Aim A
Answer these from the Babylon.js highlighting post, one line each:
(i) Which two people does the author credit with the solutions?
(ii) How does the first solution compare with the second?
(iii) Which color does the code use to highlight the clone?
Aim B
Write what comes next in the Babylon.js highlighting post, starting right after its last line.

Extract provided
○ ○ ○ ○ ○

Anybody know of the best way to approach this? Would greatly appreciate any advice or assistance you can provide.Thanks!
So I asked the same question on the babylon forums which helped me to find a solution. All credit goes to the guy's that helped me out over there but just in case someone else comes across this question seeking an answer, here is a link to that forum question https://forum.babylonjs.com/t/showing-highlighted-silhouette-of-mesh-only-when-it-is-occluded/27783/7
Edit:
Ok thought i'd include the two possible solutions here properly as well as their babylon playgrounds. All credit goes to roland & evgeni_popov who came up with these solutions on the forum linked above.
The first solution is easier to implement but slightly less performant than the second solution.
Clone Solution: https://playground.babylonjs.com/#JXYGLT%235
// roland#babylonjs.xyz, 2022
const createScene = function () {
const scene = new BABYLON.Scene(engine);
const camera = new BABYLON.ArcRotateCamera('camera', -Math.PI / 2, Math.PI / 2, 20, new BABYLON.Vector3(0, 0, 0), scene)
camera.attachControl(canvas, true);
const light = new BABYLON.HemisphericLight("light", new BABYLON.Vector3(0, 1, 0), scene);
light.intensity = 0.7;
const wall = BABYLON.MeshBuilder.CreateBox('wall', { width: 5, height: 5, depth: 0.5 }, scene)
wall.position.y = 1
wall.position.z = -2
const sphere = BABYLON.MeshBuilder.CreateSphere('sphere', { diameter: 2, segments: 32 }, scene)
sphere.position.y = 1
const sphereClone = sphere.clone('sphereClone')
sphereClone.setEnabled(false)
const matc = new BABYLON.StandardMaterial("matc", scene);
matc.depthFunction = BABYLON.Constants.ALWAYS;
matc.disableColorWrite = true;
matc.disableDepthWrite = true;
sphereClone.material = matc;
sphere.occlusionQueryAlgorithmType = BABYLON.AbstractMesh.OCCLUSION_ALGORITHM_TYPE_ACCURATE
sphere.occlusionType = BABYLON.AbstractMesh.OCCLUSION_TYPE_STRICT
const hl = new BABYLON.HighlightLayer('hl1', scene, { camera: camera })
hl.addMesh(sphereClone, BABYLON.Color3.Green())
hl.addExcludedMesh(wall);
let t = 0;
scene.onBeforeRenderObservable.add(() => {
sphere.position.x = 10 * Math.cos(t);
sphere.position.z = 100 + 104 * Math.sin(t);
if (sphere.isOccluded) {
sphereClone.setEnabled(true)
sphereClone.position.copyFrom(sphere.position);
} else {
sphereClone.setEnabled(false)
}
t += 0.03;
})

○ ○ ○ ○ ○

Data excerpt
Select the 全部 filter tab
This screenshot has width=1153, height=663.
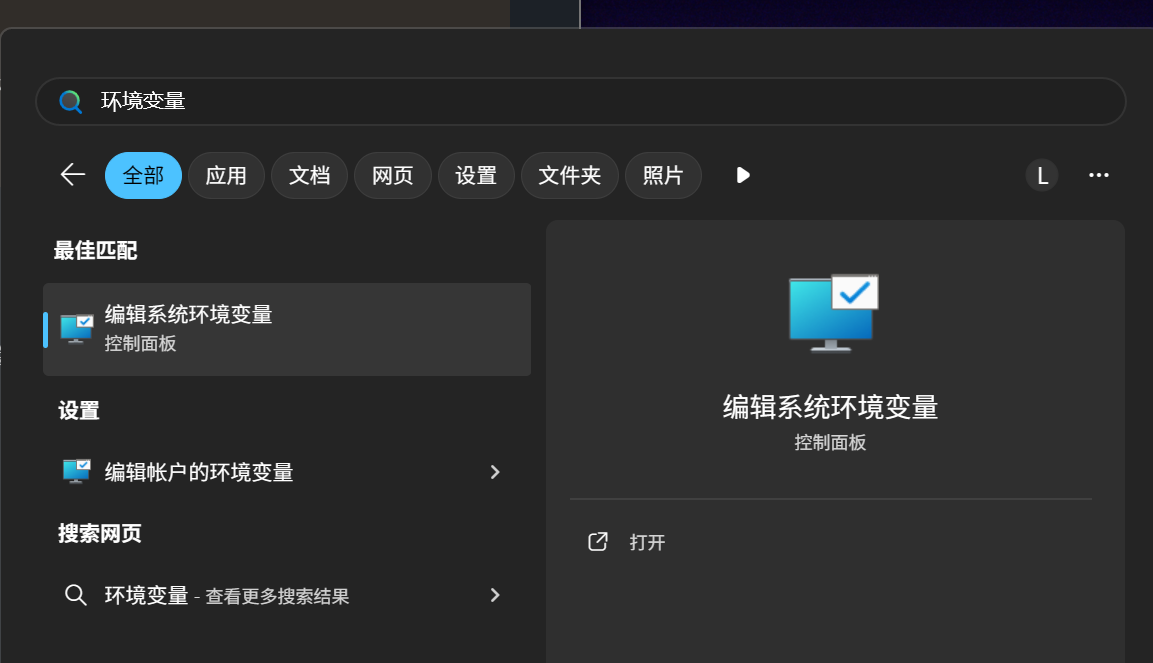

○ ○ ○ ○ ○

Written reply A
(i) roland and evgeni_popov
(ii) It is easier to implement but slightly less performant.
(iii) Green

Written reply B
return scene;
};
This second solution is slightly more performant than above as you don't need a clone but involves overriding the AbstactMesh._checkOcclusionQuery function which is the function that updates the isOccluded property for meshes such that the mesh is always rendered even when occluded. There’s no overhead if you are using the occlusion queries only for the purpose of drawing silhouettes however If you are also using them to avoid drawing occluded meshes then there’s an overhead because the meshes will be drawn even if they are occluded. In which case your probably best of going with the first solution
Non-Clone solution: https://playground.babylonjs.com/#JXYGLT#14
// roland#babylonjs.xyz, 2022
const createScene = function () {
const scene = new BABYLON.Scene(engine);
const camera = new BABYLON.ArcRotateCamera('camera', -Math.PI / 2, Math.PI / 2, 20, new BABYLON.Vector3(0, 0, 0), scene)
camera.attachControl(canvas, true);
const light = new BABYLON.HemisphericLight("light", new BABYLON.Vector3(0, 1, 0), scene);
light.intensity = 0.7;
const wall = BABYLON.MeshBuilder.CreateBox('wall', { width: 5, height: 5, depth: 0.5 }, scene)
wall.position.y = 1
wall.position.z = -2
const sphere = BABYLON.MeshBuilder.CreateSphere('sphere', { diameter: 2, segments: 32 }, scene)
sphere.position.y = 1
sphere.occlusionQueryAlgorithmType = BABYLON.AbstractMesh.OCCLUSION_ALGORITHM_TYPE_ACCURATE
sphere.occlusionType = BABYLON.AbstractMesh.OCCLUSION_TYPE_STRICT
const mats = new BABYLON.StandardMaterial("mats", scene);
sphere.material = mats;
const hl = new BABYLON.HighlightLayer('hl1', scene, { camera: camera })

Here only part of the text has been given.